DIRECTIVES -
**1.** Answer these questions using the article on payment gateway fees.
(a) Which four common fee types does the article list?
(b) What does the article call a payment gateway a digital version of?
(c) According to the article, what is the only way to accept credit or debit card payments in an online store?
**2.** Copy a passage from the article on payment gateway fees word for word. Begin at the words "A payment gateway is essential" and stop after "business’s cash flow.".
**3.** Proceed with the article on payment gateway fees from the point where it stops.

Payment gateway fees: What businesses need to know

Michael Graw
Business Finance Writer

Payment gateway fees: What businesses need to know

Key takeaways

  • A payment gateway lets your business accept credit and debit card payments online by securely transmitting card details to your payment processor.

  • While payment gateways are essential to accepting card payments, they come with fees. Common fee types include transaction, monthly subscription, setup, and annual maintenance fees.

  • Payment gateway fees can add up over time and eat into your business’s profits. So, it’s important to fully understand your contract and choose a payment processor that provides maximum value for the fees you pay.

A payment gateway is essential if you want to sell goods or services online. It’s the only way to accept credit or debit card payments in your online store.

However, payment gateways aren’t free. They come with many different types of fees, which can add up fast and cut into your profits. Understanding what these fees are and how they work is a key part of reducing payment processing costs and improving your business’s cash flow.

This guide explains different types of payment gateway fees, what influences pricing, and how to optimise your payment strategy to keep more revenue in your business. By the end, you'll know how to choose the right payment gateway, negotiate better rates, and improve efficiency without unnecessary costs.

What is a payment gateway?

A payment gateway is required to accept credit and debit card payments online. In essence, it’s a digital version of the point-of-sale (POS) your business uses to process card transactions in person.

SOURCE DATA -
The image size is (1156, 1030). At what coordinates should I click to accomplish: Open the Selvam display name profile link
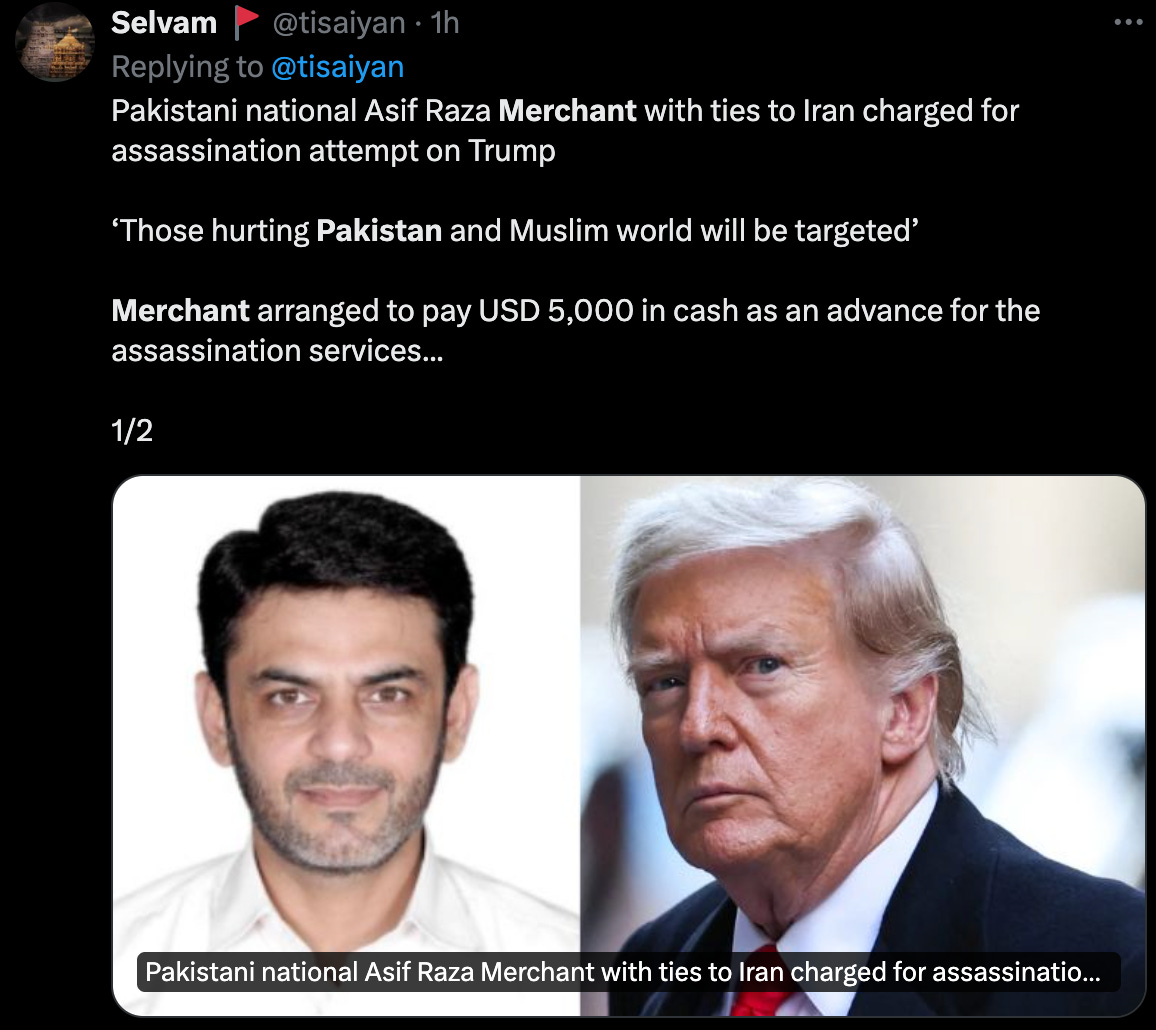pyautogui.click(x=164, y=23)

RESULTS OF THE TASKS -
**1.**
(a) Transaction, monthly subscription, setup, and annual maintenance fees.
(b) The point-of-sale (POS) a business uses to process card transactions in person.
(c) A payment gateway.

**2.**
A payment gateway is essential if you want to sell goods or services online. It’s the only way to accept credit or debit card payments in your online store.

However, payment gateways aren’t free. They come with many different types of fees, which can add up fast and cut into your profits. Understanding what these fees are and how they work is a key part of reducing payment processing costs and improving your business’s cash flow.

**3.**
Your payment gateway is built into your online checkout. After a customer enters their card details and clicks ‘buy’, the payment information is encrypted and sent to both your bank and your customer’s bank for approval. The gateway then confirms the approved payment to you and your customer.

What is a payment gateway fee?

A payment gateway fee is what businesses pay for using a payment gateway to process online card payments. It usually consists of a small percentage of the transaction amount and a fixed fee for each payment.

Types of payment gateway fees

When you use a payment gateway to process payments, you’ll typically receive a monthly statement with a variety of different fees on it. It’s important to understand these so you know exactly what you’re paying for and why. Here’s a breakdown of the most common fees you might come across.

  • Transaction fees: These typically include a percentage of each sale plus a fixed amount per transaction. Rates vary by payment gateway provider and payment method (credit card, debit card, etc.). Transaction fees can significantly impact your operating costs, so be sure to carefully compare the fee structures of the different providers you’re considering.

  • Monthly fees: Some payment gateways charge a monthly fee for access to their platform. This fee covers features like access to the software, customer support, and reporting tools. 

  • Setup fees: Many payment gateways charge a one-time setup fee to integrate their services with your website or payment system. This fee covers the cost of initial configuration and any setup assistance you might need.

  • Annual maintenance fees: Similar to monthly fees, these are paid annually to cover costs like operations, software maintenance, and customer support.

  • Chargeback fees: If a customer disputes a transaction and initiates a chargeback (a reverse of their transaction), the merchant may incur a chargeback fee. This compensates the payment gateway for the administration of the chargeback process.

  • Refund fees: Some gateways charge a fee when processing a refund. This is because the gateway still has to use resources to handle the transaction, even though it’s being reversed.

  • Instant payout fees: Card transactions take a few days to settle, but some payment processors will offer to send money to your business bank account immediately. This has benefits for cash flow, but comes at a cost.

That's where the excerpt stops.